"Geva!" pekik Berlian sewaktu pria itu mengoleskan krim ke wajahnya. Berlian membalas perbuatan Geva dengan menjejalkan potongan besar kue ulang tahunnya ke mulut pria itu, lalu keduanya tertawa.
"Ini kado buat kamu, Gi." Dikeluarkannya sebuah gelang material platina dengan gantungan berbentuk kunci dari dalam saku celana Geva.
"Kok, nggak dibungkus, sih? Kamu beli gelangnya di Taman Puring, ya?"
"Sembarangan! Aku belinya di Blok M Square," gurau Geva sembari memasangkan gelang itu ke tangan Berlian.
"Pasti bukan berlian," ledek Berlian sambil cekikikan.

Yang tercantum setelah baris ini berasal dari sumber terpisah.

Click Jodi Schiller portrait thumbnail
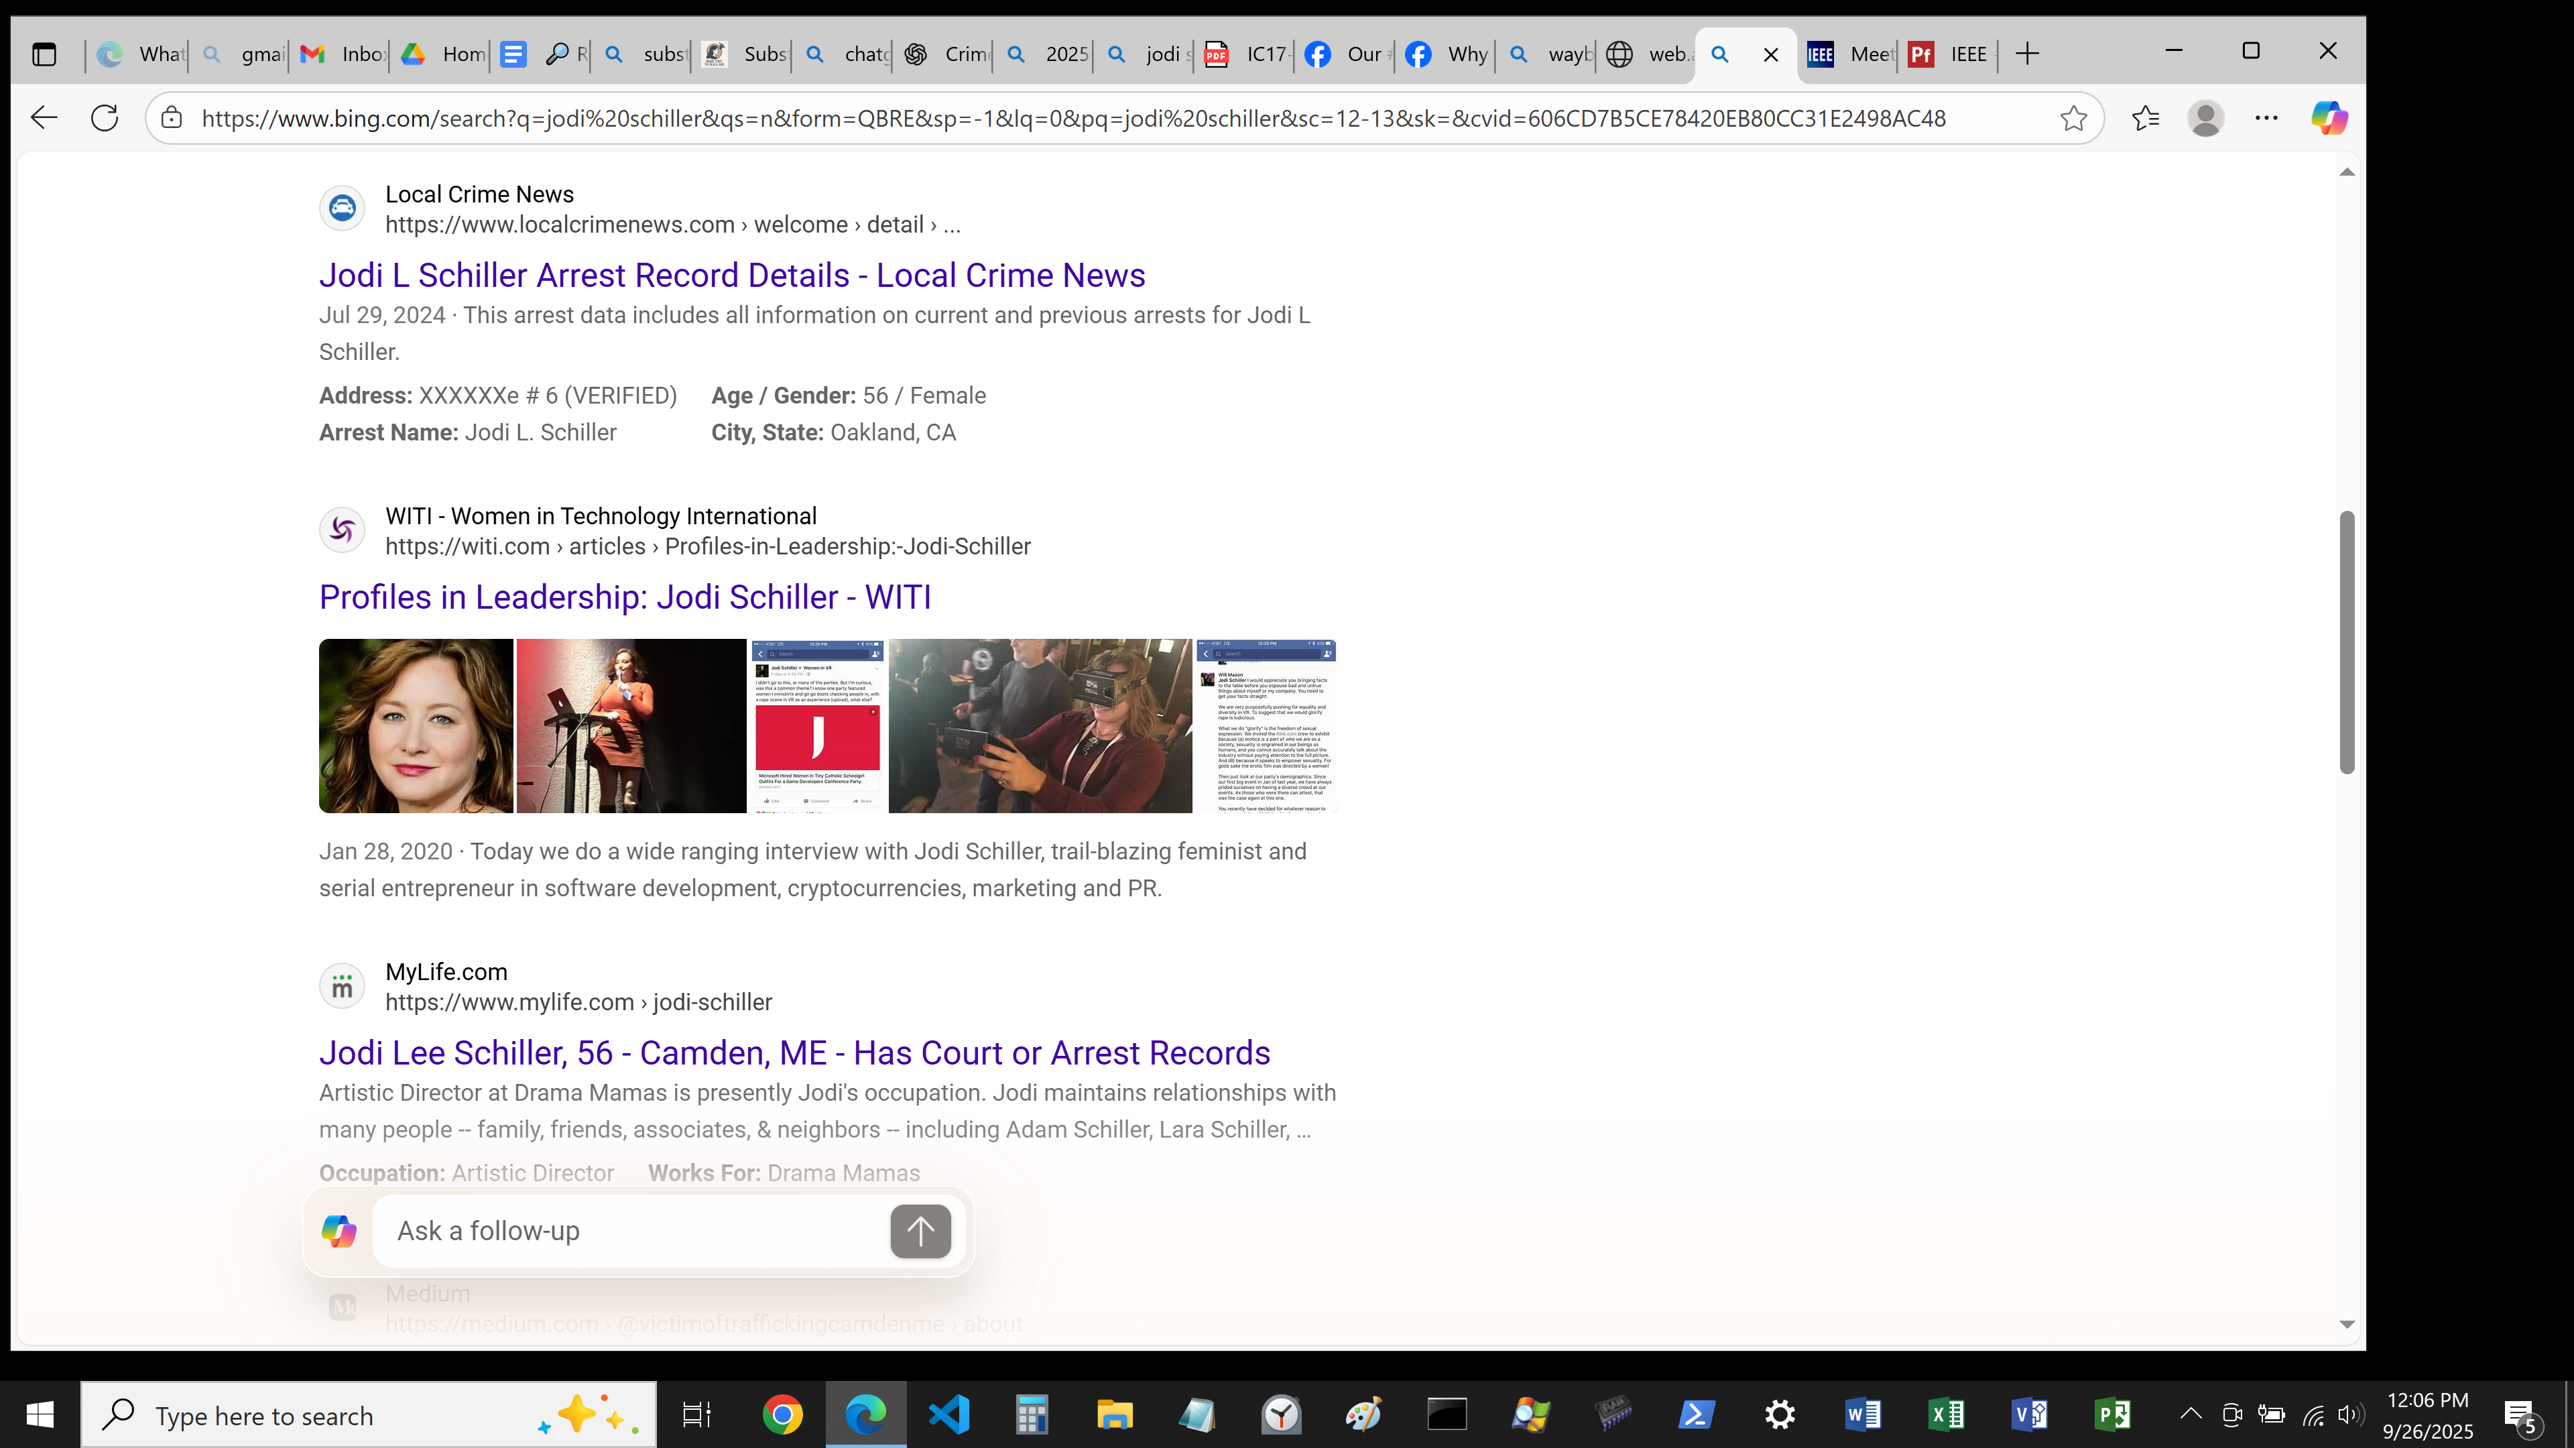This screenshot has width=2574, height=1448. coord(416,725)
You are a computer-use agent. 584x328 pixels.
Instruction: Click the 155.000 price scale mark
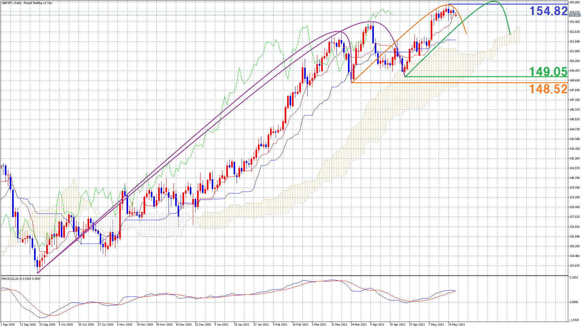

Geva mengangkat wajahnya dan menarik bibirnya ke bawah. "Aku belum punya uang beliin kamu gelang Berlian. Tapi, kalau kamu mau jadi istriku nanti ... pasti aku beliin."
"Mulai lagi!" Berlian mendorong kening Geva sehingga kepala pria itu terdorong ke belakang dan dia tertawa. "Kenapa gantungannya bentuk kunci?"
"Kenapa kamu banyak tanya?"
"Aku mau tau!" rengek Berlian yang mana membuat Geva mendesah dan akhirnya mengalah.
"Karena cuma kamu yang bisa buka hatiku, pakai kunci ini," gurau pria itu lagi yang kini membuat Berlian mencubitinya habis-habisan sampai meminta ampun.
"Alay banget sih!"
.
.
.
Setelah kepulangan Galih dari rumahnya. Berlian mencari-cari gelang hadiah ulang tahunnya dari Geva tahun lalu. Dia duduk di lantai, punggungnya bersandar pada tepi ranjang.
Tangannya memegang gelang hadiah ulang tahun dari Geva. Lintas ingatan membawanya ke hari itu ... hari di mana mereka menghabiskan waktu bersama di Kota Bandung.
Tapi ulang tahunnya kali ini sangat berbeda. Jangankan Geva, bahkan dirinya sendiri pun lupa jika Galih tidak datang pagi tadi dan mengucapkan selamat ulang tahun padanya.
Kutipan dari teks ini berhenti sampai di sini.